TE Connectivity (TE) announces its new PRO BEAM EB16 terminus has been named a finalist in the 2015 R&D 100 Awards under the IT/Electrical category. Founded by Advantage Business Media, the goal of the R&D 100 Awards is to identify and celebrate the top 100 most technologically significant products introduced in the past year.
The PRO BEAM EB16 optical termini help satisfy the demand for a reliable transfer of high data rates and provide a fiber optic alternative in applications formerly reserved for copper. Designed to fit MIL-DTL-38999 Series III size 16 cavities, the termini are a drop-in replacement for physical contact termini. Recently, TE’s PRO BEAM EB16 termini was chosen as the ARINC 845 industry standard for rugged optic applications within commercial aviation applications.
“TE’s PRO BEAM EB16 terminus has also recently been recognized by the Lightwave Innovation Awards as ‘a superb product that is setting a new standard for performance,’ so we are honored to be named a finalist of the R&D Top 100 as well,” said Earle Olson, business development manager, Global Aerospace, Defense & Marine, TE Connectivity.
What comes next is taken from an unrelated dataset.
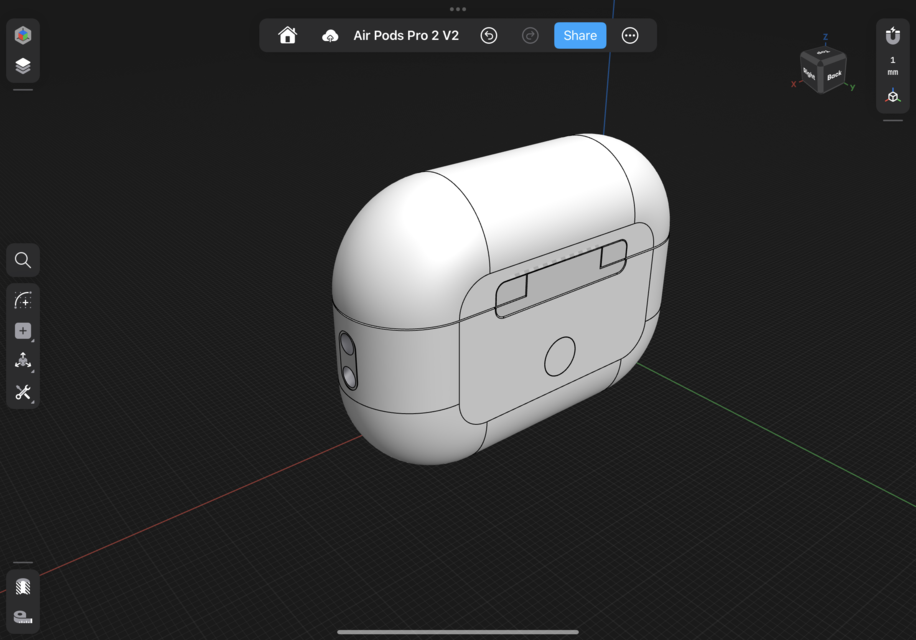Open the Tools menu via the wrench icon
Image resolution: width=916 pixels, height=640 pixels.
pyautogui.click(x=22, y=393)

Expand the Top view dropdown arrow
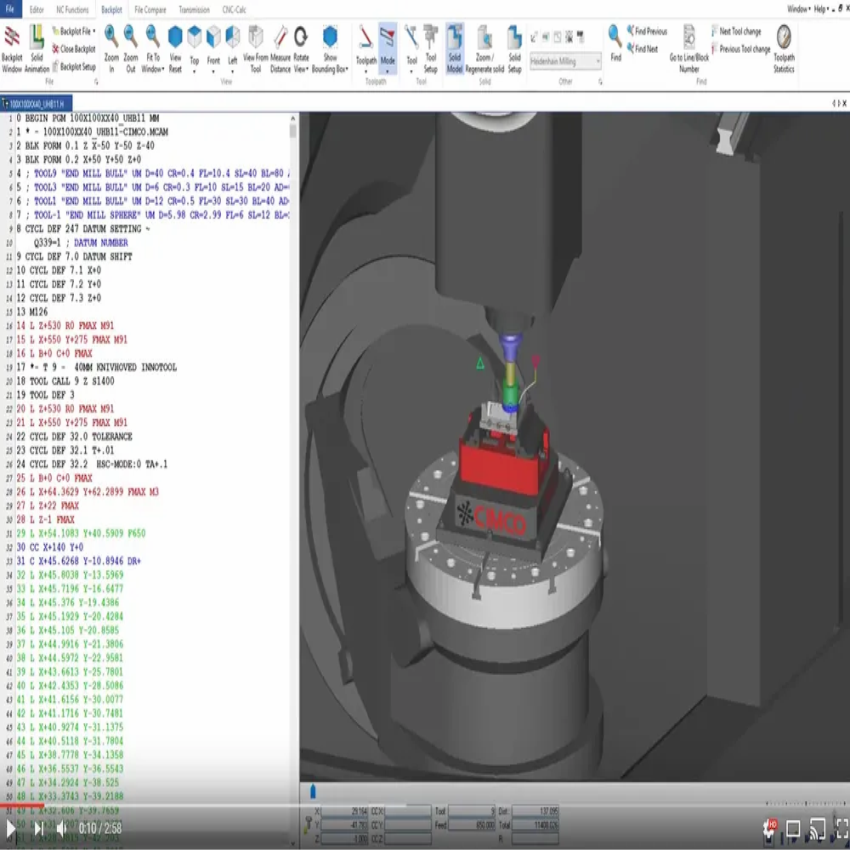pos(194,71)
“TE is committed to being a leader in harsh environments, developing advanced, ruggedized fiber optics for use in commercial air, military and other harsh environment applications.”
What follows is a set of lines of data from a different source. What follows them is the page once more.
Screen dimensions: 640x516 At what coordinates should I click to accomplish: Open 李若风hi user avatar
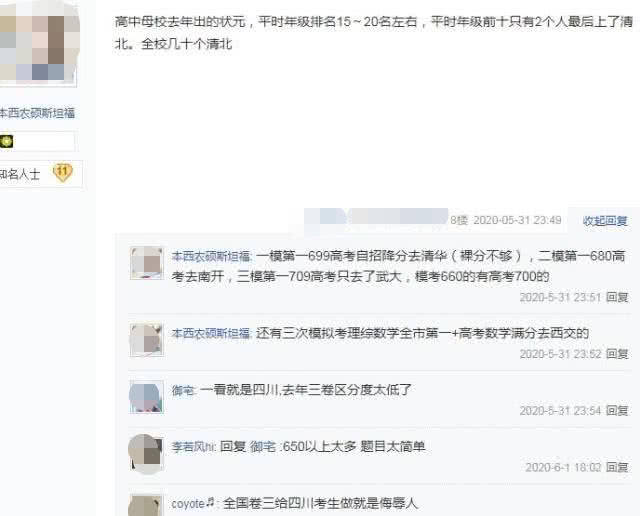(147, 454)
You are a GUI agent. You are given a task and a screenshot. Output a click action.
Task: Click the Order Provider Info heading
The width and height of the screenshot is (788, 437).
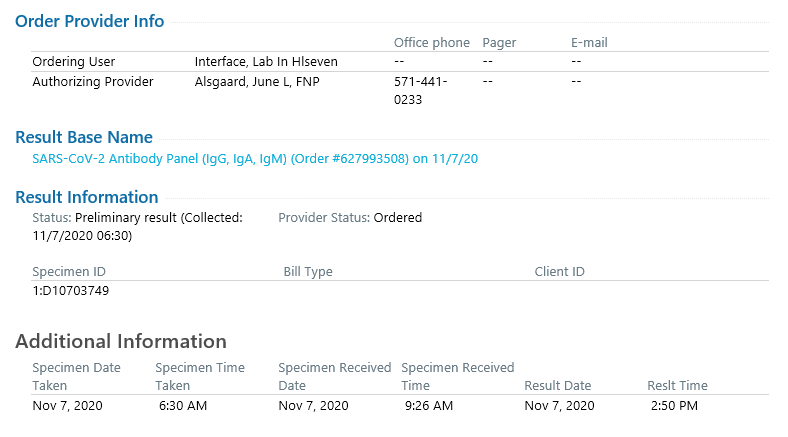(x=89, y=21)
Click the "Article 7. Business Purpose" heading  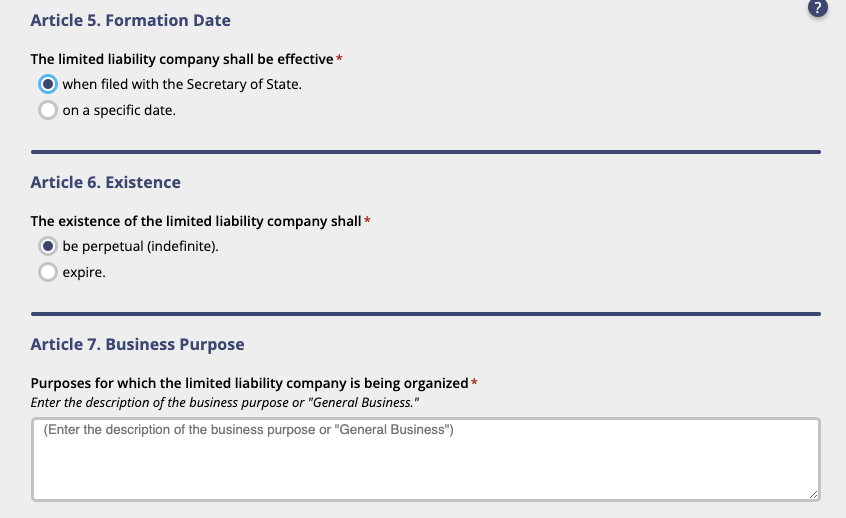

The PRO BEAM EB16 terminus is a novel optical, non-contact terminus that uses the expanded beam (EB) concept to obtain a repeatable and reliable performance in a harsh environment. The field terminable optical termini are suitable for applications such as commercial air, military air, unmanned aerial systems as well as shelter and vehicle modifications.
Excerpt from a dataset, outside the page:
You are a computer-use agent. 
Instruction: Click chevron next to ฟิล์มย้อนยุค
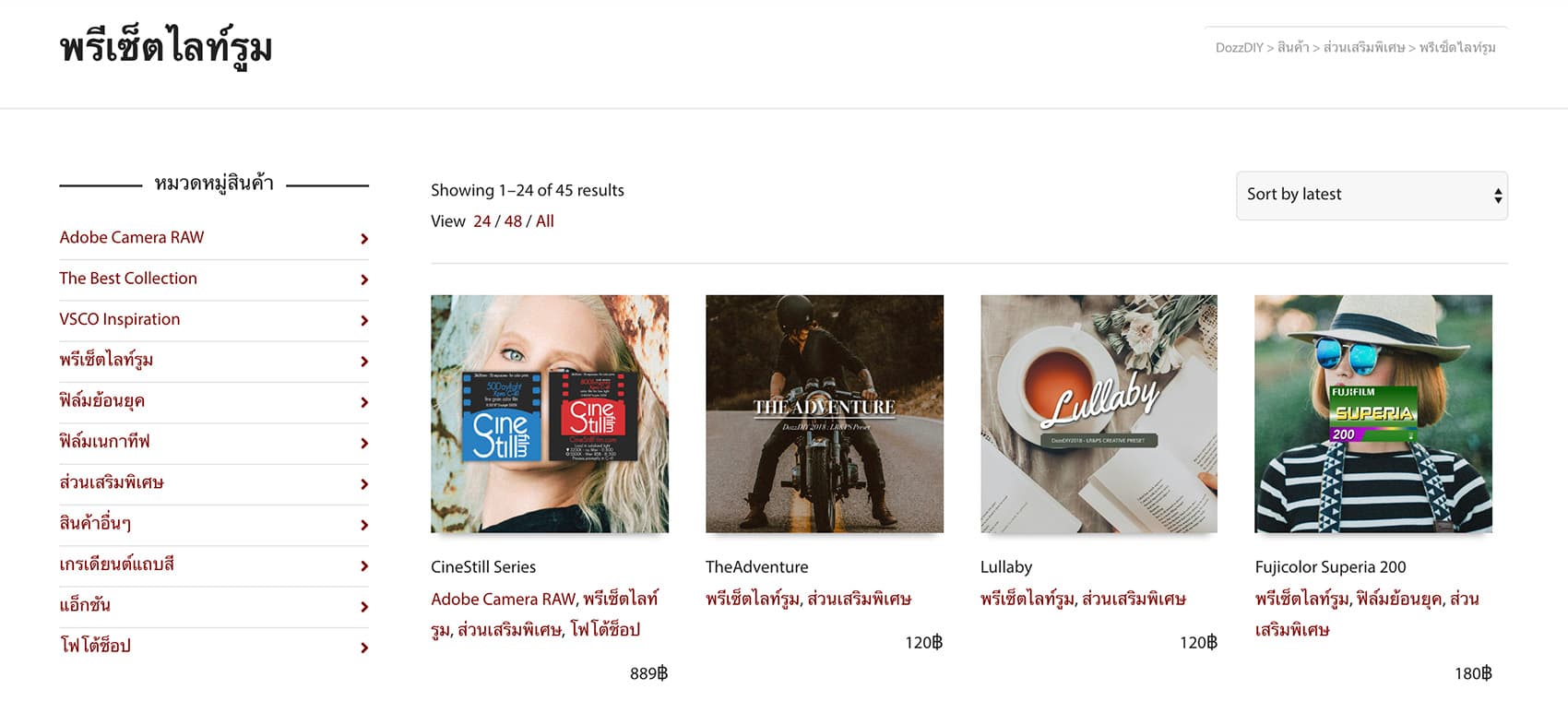coord(364,402)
“The new EB16 design uses a non-contacting, optical expanded beam system that helps eliminate the often damaging effects from vibration and shock, which can lead to the pristine polished fiber endfaces in physical contact to be compromised with signal degradation,” said the inventor, Soren Grinderslev, senior principal at Global Aerospace, Defense & Marine,
The termini’s ball lens physically expands and collimates the transmission signal into an optical beam with 30 times its original area to provide easier optical alignment, low sensitivity to contamination, and consistent performance over thermal changes. The beam is then refocused back down onto the core of the receiving fiber. Because the beam size is substantially expanded when traversing the mechanical interface, the signal will not deteriorate due to airborne contamination particles of the same size that could otherwise seriously affect the performance of the PC connection.